Stored data:
+-------+

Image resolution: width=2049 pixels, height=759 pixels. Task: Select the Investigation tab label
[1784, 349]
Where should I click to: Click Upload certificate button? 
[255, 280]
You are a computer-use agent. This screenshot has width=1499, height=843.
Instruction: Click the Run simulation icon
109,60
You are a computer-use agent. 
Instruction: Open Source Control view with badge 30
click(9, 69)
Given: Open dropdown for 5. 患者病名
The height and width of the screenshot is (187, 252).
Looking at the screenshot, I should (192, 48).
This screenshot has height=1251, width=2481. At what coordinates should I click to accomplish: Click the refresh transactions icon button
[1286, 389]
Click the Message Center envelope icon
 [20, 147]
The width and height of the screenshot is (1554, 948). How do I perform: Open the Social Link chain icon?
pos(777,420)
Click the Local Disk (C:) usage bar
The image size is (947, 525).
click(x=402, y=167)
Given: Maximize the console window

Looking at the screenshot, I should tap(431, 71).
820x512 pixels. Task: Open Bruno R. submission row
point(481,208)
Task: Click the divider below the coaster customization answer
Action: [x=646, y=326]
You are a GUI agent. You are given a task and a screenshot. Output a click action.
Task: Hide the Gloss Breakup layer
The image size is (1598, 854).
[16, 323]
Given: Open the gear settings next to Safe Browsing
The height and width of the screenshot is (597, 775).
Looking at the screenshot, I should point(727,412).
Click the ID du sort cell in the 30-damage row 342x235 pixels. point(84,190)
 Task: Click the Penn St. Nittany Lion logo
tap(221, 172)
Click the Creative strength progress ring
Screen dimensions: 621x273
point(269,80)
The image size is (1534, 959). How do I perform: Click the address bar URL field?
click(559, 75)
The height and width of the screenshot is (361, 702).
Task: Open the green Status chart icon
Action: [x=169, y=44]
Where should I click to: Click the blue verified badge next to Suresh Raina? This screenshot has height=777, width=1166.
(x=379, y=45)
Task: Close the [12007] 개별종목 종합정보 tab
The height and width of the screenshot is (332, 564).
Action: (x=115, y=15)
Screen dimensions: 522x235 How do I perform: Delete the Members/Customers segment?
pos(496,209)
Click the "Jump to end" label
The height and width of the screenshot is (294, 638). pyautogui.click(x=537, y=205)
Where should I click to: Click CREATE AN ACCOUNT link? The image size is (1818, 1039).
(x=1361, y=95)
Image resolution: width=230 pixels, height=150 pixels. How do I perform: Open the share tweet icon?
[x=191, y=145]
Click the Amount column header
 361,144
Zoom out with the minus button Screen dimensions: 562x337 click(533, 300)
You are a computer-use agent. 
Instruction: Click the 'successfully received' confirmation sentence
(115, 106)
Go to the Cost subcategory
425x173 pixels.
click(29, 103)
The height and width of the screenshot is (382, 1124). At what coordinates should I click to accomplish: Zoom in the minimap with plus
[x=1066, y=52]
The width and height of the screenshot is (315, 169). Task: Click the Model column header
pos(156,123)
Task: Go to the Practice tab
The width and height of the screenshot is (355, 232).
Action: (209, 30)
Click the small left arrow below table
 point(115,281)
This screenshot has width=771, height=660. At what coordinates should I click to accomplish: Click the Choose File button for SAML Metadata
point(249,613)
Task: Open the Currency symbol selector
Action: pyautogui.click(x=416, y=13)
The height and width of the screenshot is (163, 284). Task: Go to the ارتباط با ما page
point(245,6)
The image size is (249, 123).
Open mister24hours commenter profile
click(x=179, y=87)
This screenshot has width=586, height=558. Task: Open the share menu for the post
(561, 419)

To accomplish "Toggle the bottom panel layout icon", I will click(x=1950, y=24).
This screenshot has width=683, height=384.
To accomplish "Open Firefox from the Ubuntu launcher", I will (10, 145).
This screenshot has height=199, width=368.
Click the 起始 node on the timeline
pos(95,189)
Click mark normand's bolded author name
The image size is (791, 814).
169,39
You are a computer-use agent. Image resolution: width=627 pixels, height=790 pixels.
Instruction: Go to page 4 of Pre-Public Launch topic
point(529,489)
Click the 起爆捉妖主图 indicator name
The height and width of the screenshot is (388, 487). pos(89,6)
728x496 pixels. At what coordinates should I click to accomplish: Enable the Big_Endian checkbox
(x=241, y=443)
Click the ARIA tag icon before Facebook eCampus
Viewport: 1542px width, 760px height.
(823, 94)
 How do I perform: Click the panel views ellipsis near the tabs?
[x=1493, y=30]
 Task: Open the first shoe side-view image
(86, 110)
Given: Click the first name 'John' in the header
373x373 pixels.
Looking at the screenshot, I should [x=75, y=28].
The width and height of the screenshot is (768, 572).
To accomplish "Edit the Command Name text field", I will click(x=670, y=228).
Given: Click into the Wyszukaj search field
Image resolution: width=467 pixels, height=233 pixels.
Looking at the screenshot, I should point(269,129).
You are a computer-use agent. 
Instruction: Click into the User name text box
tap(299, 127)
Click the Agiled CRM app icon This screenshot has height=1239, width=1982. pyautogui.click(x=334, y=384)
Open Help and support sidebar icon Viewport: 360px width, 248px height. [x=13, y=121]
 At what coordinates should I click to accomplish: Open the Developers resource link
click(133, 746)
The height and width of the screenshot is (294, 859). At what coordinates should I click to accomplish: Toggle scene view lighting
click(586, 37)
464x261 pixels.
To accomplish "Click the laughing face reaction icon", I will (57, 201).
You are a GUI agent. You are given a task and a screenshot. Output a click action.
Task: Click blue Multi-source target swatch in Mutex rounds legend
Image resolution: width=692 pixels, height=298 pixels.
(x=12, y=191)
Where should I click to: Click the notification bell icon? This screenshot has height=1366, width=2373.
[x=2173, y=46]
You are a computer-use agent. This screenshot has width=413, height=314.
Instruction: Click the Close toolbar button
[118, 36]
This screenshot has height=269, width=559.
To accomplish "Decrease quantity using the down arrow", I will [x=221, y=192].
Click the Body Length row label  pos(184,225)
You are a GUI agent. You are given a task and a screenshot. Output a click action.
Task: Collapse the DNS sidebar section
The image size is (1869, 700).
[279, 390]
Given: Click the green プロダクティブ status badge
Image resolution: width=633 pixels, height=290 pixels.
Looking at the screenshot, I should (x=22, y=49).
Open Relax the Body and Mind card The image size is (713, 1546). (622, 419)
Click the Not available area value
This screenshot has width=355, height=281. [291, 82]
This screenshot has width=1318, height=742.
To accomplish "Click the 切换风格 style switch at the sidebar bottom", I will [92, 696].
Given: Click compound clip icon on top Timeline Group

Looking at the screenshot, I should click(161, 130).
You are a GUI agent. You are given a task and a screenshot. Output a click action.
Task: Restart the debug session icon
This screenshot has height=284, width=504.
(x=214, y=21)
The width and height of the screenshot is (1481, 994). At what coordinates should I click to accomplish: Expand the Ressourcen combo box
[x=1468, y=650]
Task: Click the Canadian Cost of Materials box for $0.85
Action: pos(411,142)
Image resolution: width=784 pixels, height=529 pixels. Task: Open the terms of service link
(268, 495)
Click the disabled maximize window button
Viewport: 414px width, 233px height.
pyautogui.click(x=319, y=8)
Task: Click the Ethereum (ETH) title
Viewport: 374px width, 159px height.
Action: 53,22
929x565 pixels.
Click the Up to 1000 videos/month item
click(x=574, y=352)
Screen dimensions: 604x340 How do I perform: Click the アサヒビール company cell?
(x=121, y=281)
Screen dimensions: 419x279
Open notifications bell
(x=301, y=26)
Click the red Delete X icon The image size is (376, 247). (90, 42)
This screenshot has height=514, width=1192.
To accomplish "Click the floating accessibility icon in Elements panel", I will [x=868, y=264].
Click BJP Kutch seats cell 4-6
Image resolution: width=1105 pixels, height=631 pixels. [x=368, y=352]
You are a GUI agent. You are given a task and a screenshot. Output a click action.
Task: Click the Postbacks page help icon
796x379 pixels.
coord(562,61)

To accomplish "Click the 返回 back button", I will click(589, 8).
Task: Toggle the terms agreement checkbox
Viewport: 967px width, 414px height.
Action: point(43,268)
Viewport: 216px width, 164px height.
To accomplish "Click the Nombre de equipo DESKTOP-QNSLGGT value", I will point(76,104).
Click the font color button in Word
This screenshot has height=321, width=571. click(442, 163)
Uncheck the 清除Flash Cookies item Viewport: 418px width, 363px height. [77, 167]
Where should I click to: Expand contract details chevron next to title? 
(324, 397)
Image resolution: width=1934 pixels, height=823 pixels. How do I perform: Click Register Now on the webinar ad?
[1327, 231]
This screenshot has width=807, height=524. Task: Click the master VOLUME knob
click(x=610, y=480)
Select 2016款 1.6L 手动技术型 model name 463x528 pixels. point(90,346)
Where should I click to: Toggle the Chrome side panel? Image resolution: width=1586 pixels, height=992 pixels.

+-------+

-- GIVEN TASK --
Duplicate the lines of the data above, starting from the beginning and continuing through the line that contains "click(9, 69)", inclusive.

-- FULL ANSWER --
Image resolution: width=2049 pixels, height=759 pixels. Task: Select the Investigation tab label
[1784, 349]
Where should I click to: Click Upload certificate button? 
[255, 280]
You are a computer-use agent. This screenshot has width=1499, height=843.
Instruction: Click the Run simulation icon
109,60
You are a computer-use agent. 
Instruction: Open Source Control view with badge 30
click(9, 69)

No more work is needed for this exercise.